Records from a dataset
════

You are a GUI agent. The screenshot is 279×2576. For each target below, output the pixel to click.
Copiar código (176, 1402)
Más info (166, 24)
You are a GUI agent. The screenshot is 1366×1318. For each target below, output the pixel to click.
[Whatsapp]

════

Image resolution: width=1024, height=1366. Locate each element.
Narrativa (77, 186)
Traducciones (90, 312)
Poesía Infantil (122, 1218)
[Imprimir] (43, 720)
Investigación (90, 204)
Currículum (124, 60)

════

Problem to work on =>
Work through the entries, filtering for the string "target", and copy each line that holds it.

Answer for this exercise =>
You are a GUI agent. The screenshot is 279×2576. For each target below, output the pixel to click.
You are a GUI agent. The screenshot is 1366×1318. For each target below, output the pixel to click.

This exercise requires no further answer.